*WHAT TO DO:* Write the data out again exactly, with no pictures.

Stored items:

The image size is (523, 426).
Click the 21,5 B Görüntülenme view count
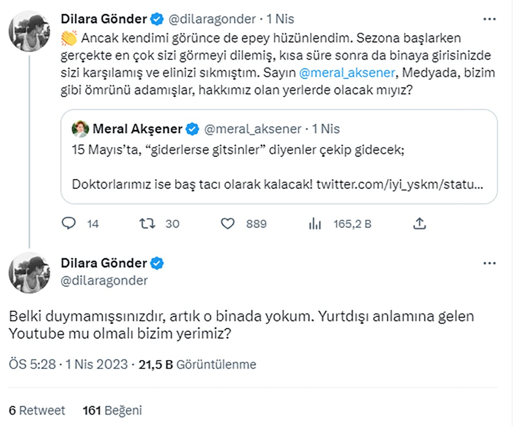click(x=197, y=364)
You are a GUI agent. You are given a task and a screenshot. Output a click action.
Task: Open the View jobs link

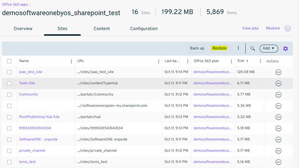point(251,28)
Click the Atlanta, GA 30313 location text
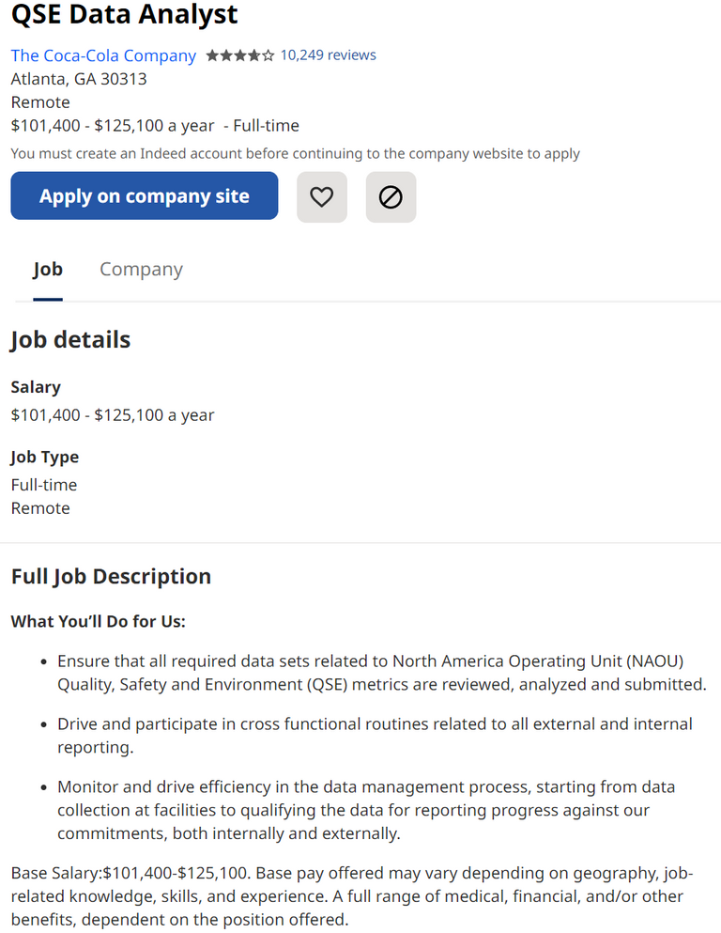The width and height of the screenshot is (721, 933). coord(81,79)
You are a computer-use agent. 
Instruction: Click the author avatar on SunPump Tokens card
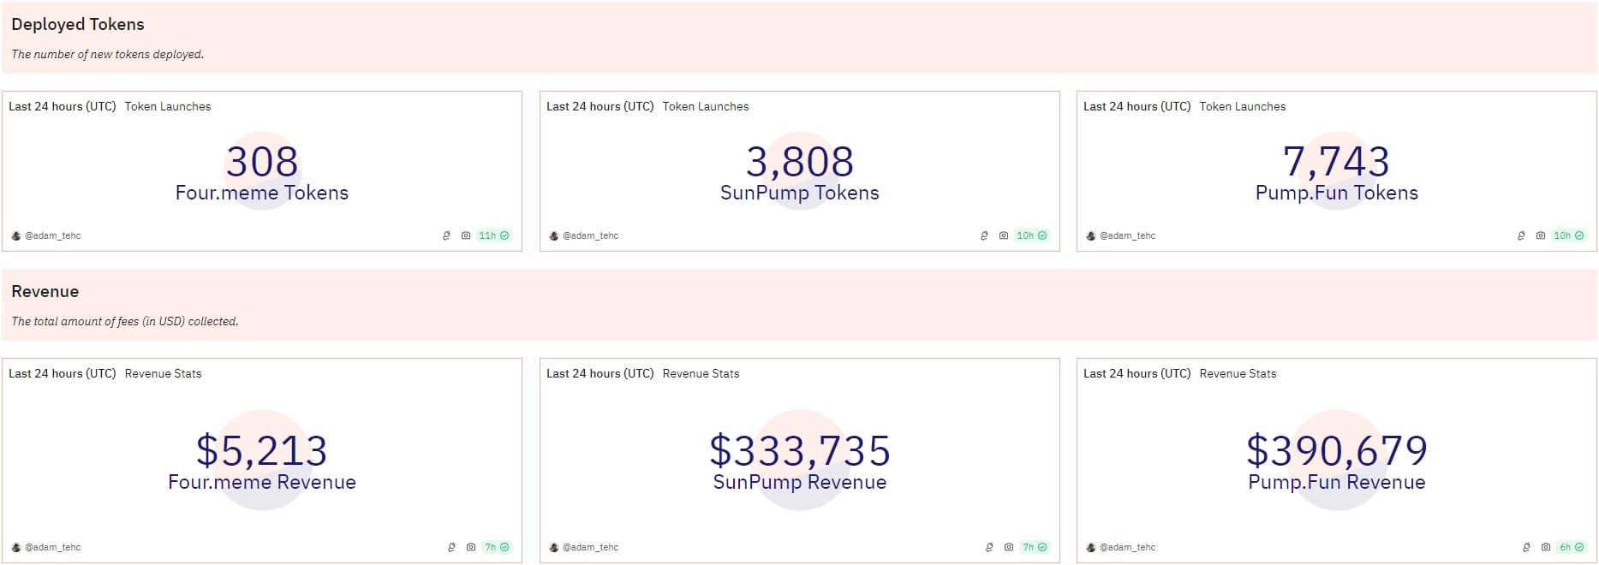click(x=555, y=235)
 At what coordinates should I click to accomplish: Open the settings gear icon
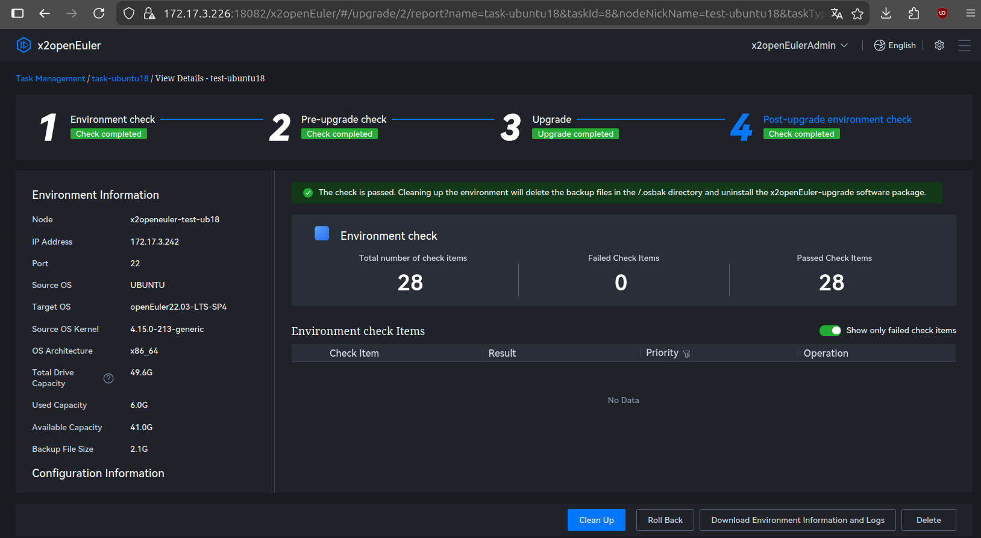tap(939, 45)

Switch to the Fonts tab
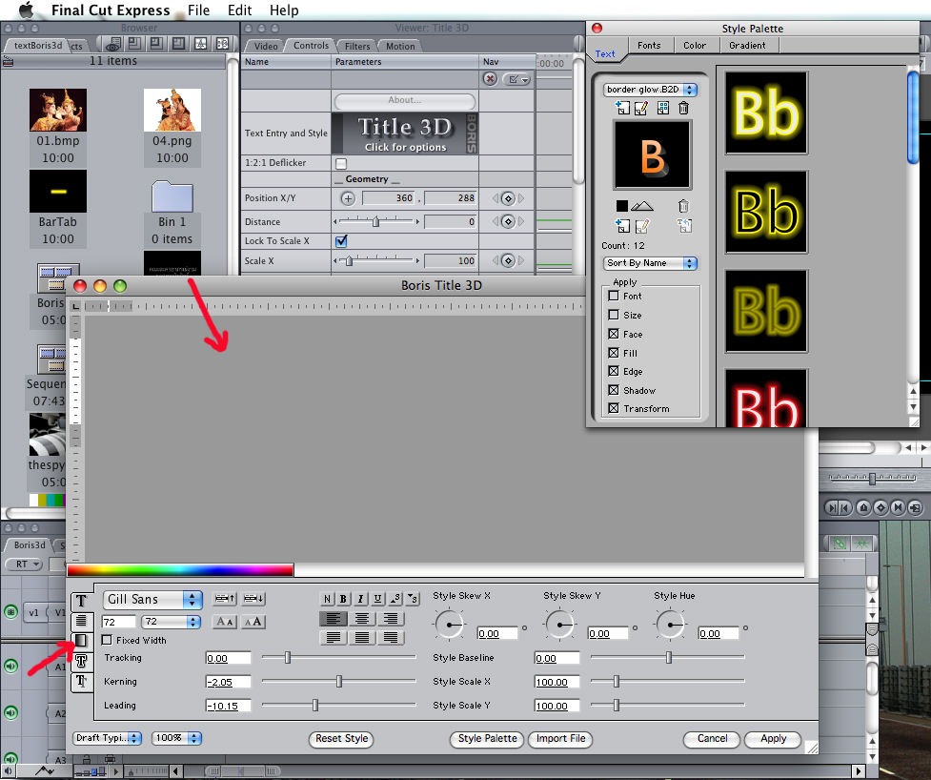(x=649, y=45)
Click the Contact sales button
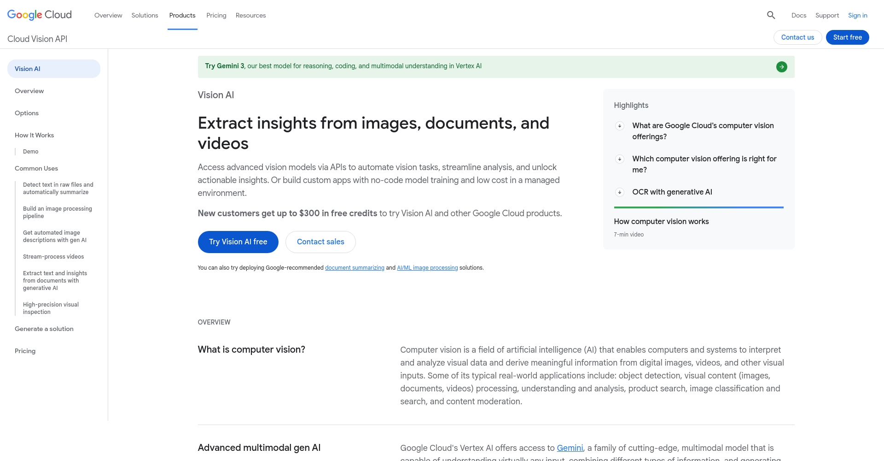The height and width of the screenshot is (461, 884). tap(320, 242)
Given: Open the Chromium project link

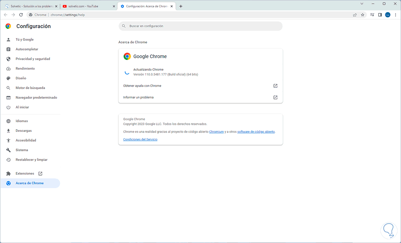Looking at the screenshot, I should tap(216, 132).
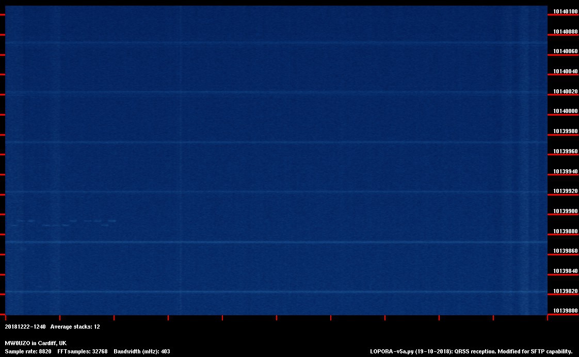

*EXERCISE SOLUTION:*
The image size is (523, 426).
Click the 21,5 B Görüntülenme view count
click(x=197, y=364)
You are a GUI agent. You are given a task and a screenshot. Output a click action.
Task: Open the View jobs link

point(251,28)
Click the Atlanta, GA 30313 location text
The width and height of the screenshot is (721, 933). coord(81,79)
You are a computer-use agent. 
Instruction: Click the author avatar on SunPump Tokens card
click(x=555, y=235)
 At what coordinates should I click to accomplish: Open the settings gear icon
tap(939, 45)

Switch to the Fonts tab
(x=649, y=45)
Click the Contact sales button
The height and width of the screenshot is (461, 884). tap(320, 242)
Given: Open the Chromium project link

Looking at the screenshot, I should tap(216, 132).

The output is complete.